What is expected: Quote the records starting at the line containing "Task: Click the 'Следить за ценой' button" and ending at the last line of the records, both included.

Dataset:
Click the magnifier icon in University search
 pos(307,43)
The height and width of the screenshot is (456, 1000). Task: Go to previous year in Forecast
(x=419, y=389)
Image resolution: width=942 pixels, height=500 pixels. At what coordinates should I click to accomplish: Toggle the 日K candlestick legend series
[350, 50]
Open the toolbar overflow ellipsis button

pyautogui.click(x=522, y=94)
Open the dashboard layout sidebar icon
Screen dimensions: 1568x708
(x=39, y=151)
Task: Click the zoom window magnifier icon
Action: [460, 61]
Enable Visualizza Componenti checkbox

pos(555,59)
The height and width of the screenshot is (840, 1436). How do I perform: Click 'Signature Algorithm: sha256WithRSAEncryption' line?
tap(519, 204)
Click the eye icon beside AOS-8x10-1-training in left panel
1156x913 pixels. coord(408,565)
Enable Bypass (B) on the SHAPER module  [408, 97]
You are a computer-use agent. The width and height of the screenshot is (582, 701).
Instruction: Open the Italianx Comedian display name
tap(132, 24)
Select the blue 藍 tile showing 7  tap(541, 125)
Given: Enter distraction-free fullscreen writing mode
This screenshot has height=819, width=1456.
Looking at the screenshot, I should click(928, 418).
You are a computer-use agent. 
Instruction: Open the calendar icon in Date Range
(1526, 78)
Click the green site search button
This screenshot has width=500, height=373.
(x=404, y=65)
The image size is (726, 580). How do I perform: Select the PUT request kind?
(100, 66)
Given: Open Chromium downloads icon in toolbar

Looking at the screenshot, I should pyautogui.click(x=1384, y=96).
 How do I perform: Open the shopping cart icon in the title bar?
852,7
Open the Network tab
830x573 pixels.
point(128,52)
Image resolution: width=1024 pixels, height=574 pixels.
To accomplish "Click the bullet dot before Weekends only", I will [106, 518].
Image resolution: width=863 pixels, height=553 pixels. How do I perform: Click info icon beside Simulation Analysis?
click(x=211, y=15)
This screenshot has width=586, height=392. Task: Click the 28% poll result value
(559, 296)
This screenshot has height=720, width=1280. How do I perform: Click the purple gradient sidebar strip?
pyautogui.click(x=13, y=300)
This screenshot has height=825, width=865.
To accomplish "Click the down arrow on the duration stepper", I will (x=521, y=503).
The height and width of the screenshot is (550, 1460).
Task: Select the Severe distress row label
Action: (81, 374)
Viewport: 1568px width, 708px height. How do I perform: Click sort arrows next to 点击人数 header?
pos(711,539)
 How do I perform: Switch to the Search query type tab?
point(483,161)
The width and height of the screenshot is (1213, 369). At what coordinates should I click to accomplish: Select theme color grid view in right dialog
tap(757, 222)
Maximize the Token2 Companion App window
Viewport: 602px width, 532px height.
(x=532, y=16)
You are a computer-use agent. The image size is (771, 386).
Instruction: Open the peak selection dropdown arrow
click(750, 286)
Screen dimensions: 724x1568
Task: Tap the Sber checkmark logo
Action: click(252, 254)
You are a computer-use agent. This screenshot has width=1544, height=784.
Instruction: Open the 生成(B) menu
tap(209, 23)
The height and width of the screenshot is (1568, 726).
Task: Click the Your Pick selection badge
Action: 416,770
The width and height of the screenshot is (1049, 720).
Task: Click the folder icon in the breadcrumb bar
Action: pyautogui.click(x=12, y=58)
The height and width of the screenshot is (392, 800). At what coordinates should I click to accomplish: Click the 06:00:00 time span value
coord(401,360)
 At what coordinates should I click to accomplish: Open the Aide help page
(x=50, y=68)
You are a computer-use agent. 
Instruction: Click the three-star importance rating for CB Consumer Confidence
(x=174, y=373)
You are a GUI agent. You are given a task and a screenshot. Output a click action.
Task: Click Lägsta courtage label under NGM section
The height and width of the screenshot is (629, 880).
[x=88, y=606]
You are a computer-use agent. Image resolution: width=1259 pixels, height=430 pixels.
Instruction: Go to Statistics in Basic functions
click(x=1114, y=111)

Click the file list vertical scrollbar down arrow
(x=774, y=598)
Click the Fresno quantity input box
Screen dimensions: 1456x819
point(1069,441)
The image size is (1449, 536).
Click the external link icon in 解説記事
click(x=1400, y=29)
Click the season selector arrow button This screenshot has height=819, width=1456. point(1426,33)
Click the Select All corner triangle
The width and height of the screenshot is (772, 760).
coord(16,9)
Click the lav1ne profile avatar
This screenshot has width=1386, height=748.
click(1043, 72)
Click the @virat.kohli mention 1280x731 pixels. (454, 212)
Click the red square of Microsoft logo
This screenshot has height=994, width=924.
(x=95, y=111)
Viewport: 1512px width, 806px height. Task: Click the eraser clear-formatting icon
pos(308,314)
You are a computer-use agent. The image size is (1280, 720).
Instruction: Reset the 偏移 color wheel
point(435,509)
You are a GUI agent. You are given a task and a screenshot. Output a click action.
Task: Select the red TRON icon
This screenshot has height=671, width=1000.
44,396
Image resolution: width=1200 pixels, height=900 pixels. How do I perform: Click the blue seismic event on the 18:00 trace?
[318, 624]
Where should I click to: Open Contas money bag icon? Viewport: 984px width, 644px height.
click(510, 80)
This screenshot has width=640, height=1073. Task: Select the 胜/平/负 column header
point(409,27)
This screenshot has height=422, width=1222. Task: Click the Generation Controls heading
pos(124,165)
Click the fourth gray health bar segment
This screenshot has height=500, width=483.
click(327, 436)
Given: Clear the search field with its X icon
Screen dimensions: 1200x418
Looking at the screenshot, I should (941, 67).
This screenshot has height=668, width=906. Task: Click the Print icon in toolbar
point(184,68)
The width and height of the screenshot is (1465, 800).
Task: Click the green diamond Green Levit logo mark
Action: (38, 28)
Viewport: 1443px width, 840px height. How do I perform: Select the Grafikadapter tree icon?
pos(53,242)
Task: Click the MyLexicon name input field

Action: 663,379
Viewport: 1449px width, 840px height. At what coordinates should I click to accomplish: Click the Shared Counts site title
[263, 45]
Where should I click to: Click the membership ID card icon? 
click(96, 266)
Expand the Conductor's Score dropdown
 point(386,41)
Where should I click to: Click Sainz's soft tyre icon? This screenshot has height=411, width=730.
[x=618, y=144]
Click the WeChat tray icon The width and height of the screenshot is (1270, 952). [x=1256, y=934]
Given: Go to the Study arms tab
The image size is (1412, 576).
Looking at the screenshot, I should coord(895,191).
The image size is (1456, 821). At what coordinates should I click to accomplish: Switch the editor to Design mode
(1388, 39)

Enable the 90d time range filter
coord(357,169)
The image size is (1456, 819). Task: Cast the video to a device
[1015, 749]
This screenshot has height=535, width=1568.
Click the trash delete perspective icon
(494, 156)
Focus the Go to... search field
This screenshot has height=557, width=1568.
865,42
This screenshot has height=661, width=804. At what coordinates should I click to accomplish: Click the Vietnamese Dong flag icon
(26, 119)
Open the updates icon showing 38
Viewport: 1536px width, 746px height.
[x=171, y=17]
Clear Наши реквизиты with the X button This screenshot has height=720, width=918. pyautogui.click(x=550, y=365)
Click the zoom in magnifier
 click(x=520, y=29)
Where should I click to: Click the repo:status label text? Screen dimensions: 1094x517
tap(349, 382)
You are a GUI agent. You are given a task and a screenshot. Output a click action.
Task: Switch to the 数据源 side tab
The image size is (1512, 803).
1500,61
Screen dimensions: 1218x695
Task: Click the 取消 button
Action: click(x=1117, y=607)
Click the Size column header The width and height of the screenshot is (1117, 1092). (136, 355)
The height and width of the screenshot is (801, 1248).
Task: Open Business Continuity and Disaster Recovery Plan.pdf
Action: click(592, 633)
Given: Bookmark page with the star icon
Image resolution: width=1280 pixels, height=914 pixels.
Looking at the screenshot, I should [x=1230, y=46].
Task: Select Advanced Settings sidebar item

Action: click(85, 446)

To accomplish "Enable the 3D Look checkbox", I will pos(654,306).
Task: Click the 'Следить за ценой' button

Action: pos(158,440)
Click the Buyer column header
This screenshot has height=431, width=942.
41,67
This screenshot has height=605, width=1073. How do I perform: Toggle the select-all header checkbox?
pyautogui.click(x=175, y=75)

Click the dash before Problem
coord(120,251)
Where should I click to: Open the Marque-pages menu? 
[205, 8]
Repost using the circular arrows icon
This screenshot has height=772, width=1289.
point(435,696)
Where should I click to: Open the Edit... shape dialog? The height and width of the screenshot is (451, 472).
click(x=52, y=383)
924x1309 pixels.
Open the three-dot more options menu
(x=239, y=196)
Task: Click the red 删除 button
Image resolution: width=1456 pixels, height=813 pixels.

Expected answer:
Task: Click the 'Следить за ценой' button

Action: pos(158,440)
Click the Buyer column header
This screenshot has height=431, width=942.
41,67
This screenshot has height=605, width=1073. How do I perform: Toggle the select-all header checkbox?
pyautogui.click(x=175, y=75)

Click the dash before Problem
coord(120,251)
Where should I click to: Open the Marque-pages menu? 
[205, 8]
Repost using the circular arrows icon
This screenshot has height=772, width=1289.
point(435,696)
Where should I click to: Open the Edit... shape dialog? The height and width of the screenshot is (451, 472).
click(x=52, y=383)
924x1309 pixels.
Open the three-dot more options menu
(x=239, y=196)
Task: Click the red 删除 button
Image resolution: width=1456 pixels, height=813 pixels.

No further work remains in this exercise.